→ **WHAT THE EXERCISE ASKS**: Copy out, unchanged, the entries below from the "Given: Open the 1 hour interval selector" line to the final line. Omit pictures.
══ THE INPUT ══
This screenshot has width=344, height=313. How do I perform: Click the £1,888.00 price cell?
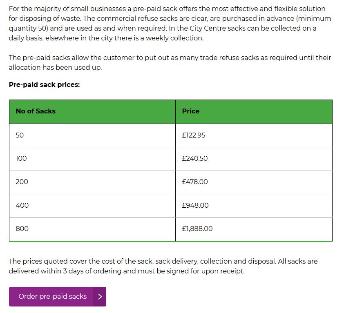[x=254, y=229]
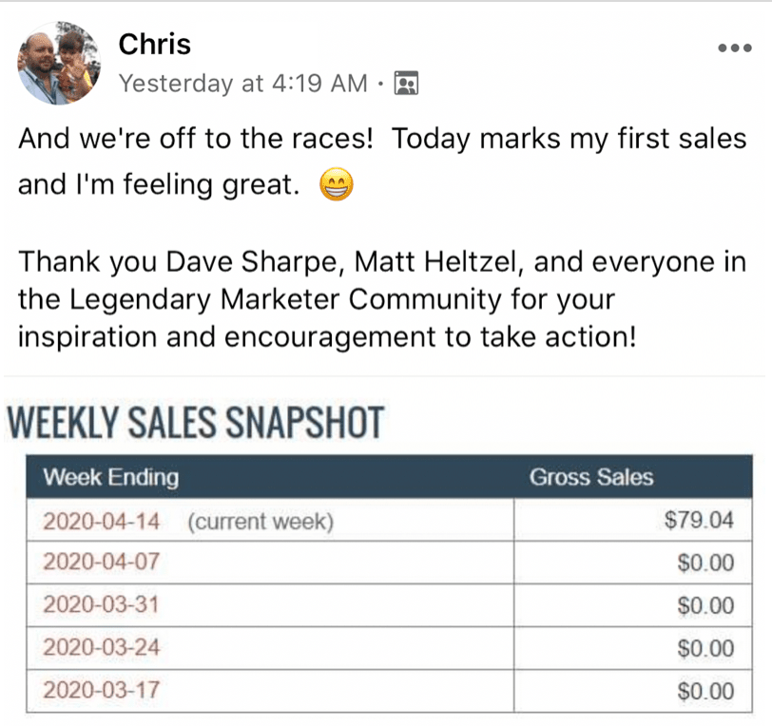The image size is (772, 726).
Task: Click the (current week) label
Action: (x=261, y=522)
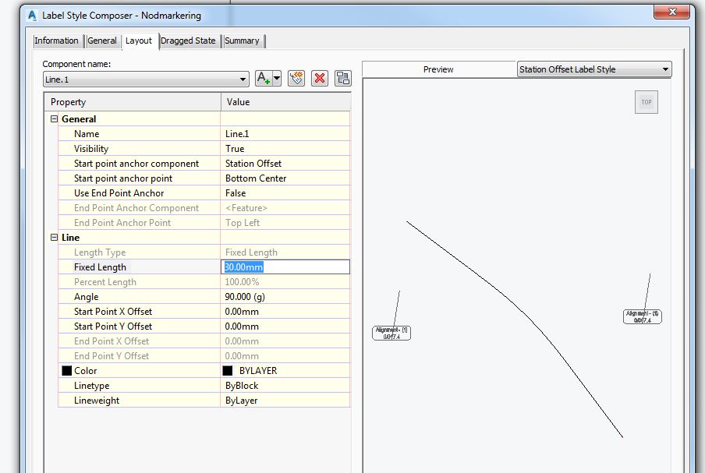Viewport: 705px width, 473px height.
Task: Click the Copy component icon
Action: [x=296, y=78]
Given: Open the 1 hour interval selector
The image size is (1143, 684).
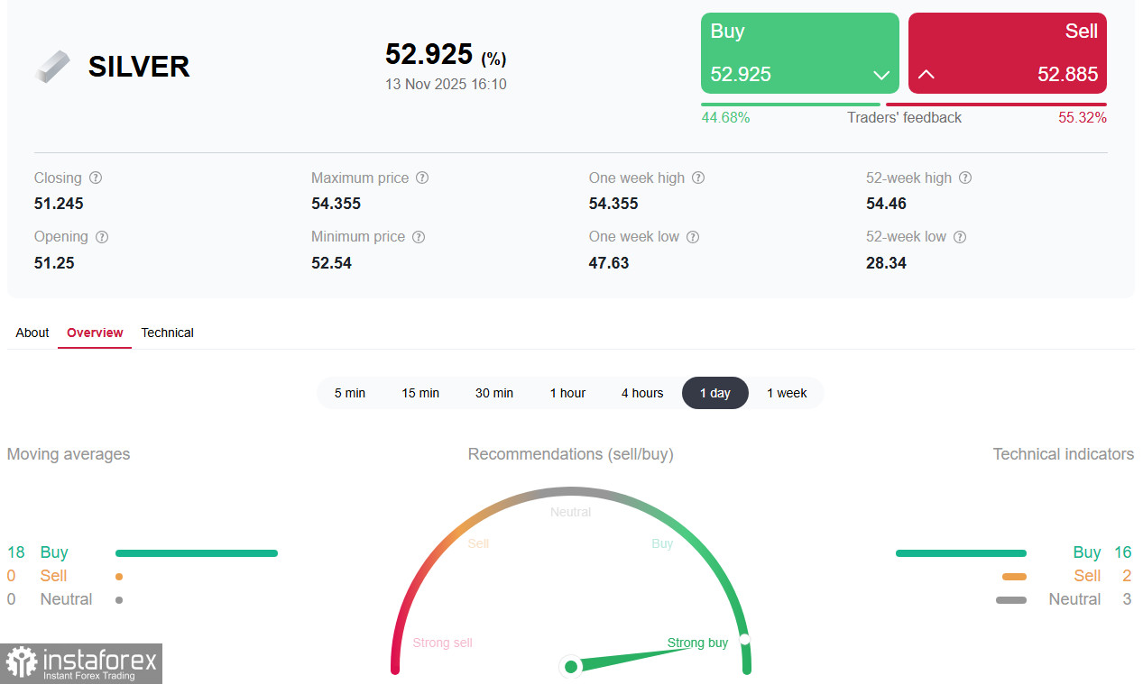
═══
→ **TASK ANSWER**:
Given: Open the 1 hour interval selector
The image size is (1143, 684).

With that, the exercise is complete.